The section below loads the wonderful protest event data set created by the Crowd Counting Consortium. Each protest event is linked to one or more media accounts, and the URLs are in the source_ fields. Using just the 2024 events, I combine the URL fields and remove the social media pages and duplicates. Finally, I extract a random sample of 100 articles.

df = pd.read_csv(
    "https://github.com/nonviolent-action-lab/crowd-counting-consortium/raw/master/ccc_compiled_2021-present.csv",
    encoding="latin",
    low_memory=False,
)

# Limit to just 2024
df = df[df["date"].str.contains("2024")]

# grab the sources
urls = (
    list(df["source_1"].astype(str).values)
    + list(df["source_2"].astype(str).values)
    + list(df["source_3"].astype(str).values)
    + list(df["source_4"].astype(str).values)
)

# eliminate social media
for sm in ["twitter", "youtube", "facebook", "instagram", "tiktok", "bsky"]:
    urls = [u for u in urls if f"{sm}.com" not in u and "http" in u]

urls = list(set(urls))
print(len(urls))
shuffle(urls)
urls = urls[:100]

This function below uses asynchronous programming to download and save the HTML content of web pages from a list of URLs. It uses a headless Chrome browser, controlled via the Pyppeteer library, to render pages just as they would appear in a web browser. This approach is particularly useful for capturing dynamically generated content, which traditional HTTP requests might miss.

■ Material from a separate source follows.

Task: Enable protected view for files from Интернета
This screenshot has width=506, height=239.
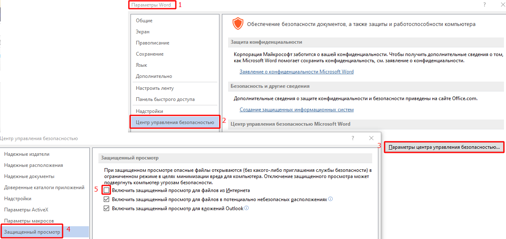Action: 107,190
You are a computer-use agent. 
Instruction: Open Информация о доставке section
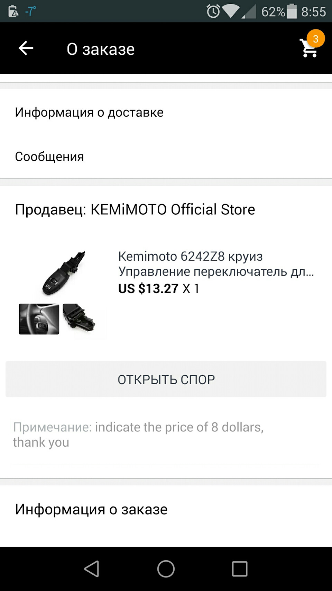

Key components of the script include:

# Ensure the HTML directory exists
html_dir = "HTML"
os.makedirs(html_dir, exist_ok=True)

# User agent to be used for all requests
ua = "Mozilla/5.0 (Macintosh; Intel Mac OS X 10_15_7) AppleWebKit/605.1.15 (KHTML, like Gecko) Version/16.6 Safari/605.1.15"
bad_urls = []


async def fetch(page, url, timeout=30):
    # Slugify the URL to create a valid filename
    filename = slugify(url) + ".html"
    file_path = os.path.join(html_dir, filename)

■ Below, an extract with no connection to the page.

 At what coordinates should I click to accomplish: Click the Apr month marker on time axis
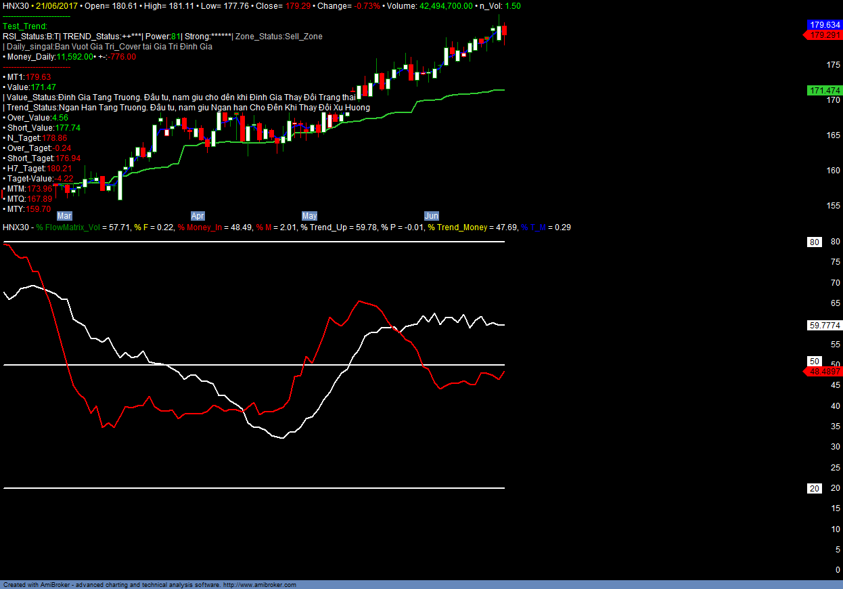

    if os.path.isfile(file_path):
        # print(f"File {file_path} already exists, skipping download.")
        return

    if url in bad_urls:
        print(f"Skipping bad URL: {url}")
        return

    try:
        # Set the user agent for the page
        await page.setUserAgent(ua)

        # Navigate to the page with a timeout
        response = await asyncio.wait_for(
            page.goto(url, {"waitUntil": "networkidle0"}), timeout
        )

        # Check if the page was successfully retrieved
        if response and response.ok:
            content = await page.content()
            # Save the content to a file in the 'HTML' directory
            with open(file_path, "w", encoding="utf-8") as file:
                file.write(content)
            print(f"Content from {url} has been saved to {file_path}")
        else:
            print(f"Failed to retrieve {url}")
            bad_urls.append(url)
    except asyncio.TimeoutError:
        print(f"Fetching {url} took too long and was cancelled.")
        bad_urls.append(url)
    except Exception as e:
        print(f"An error occurred while fetching {url}: {e}")
        bad_urls.append(url)

This next section actual does the downloading by employing an asynchronous queue-based approach to manage URLs and distribute them across multiple browser pages for parallel processing. This method significantly improves efficiency by ensuring that each browser page is continuously utilized without idle time waiting for other pages to complete their tasks.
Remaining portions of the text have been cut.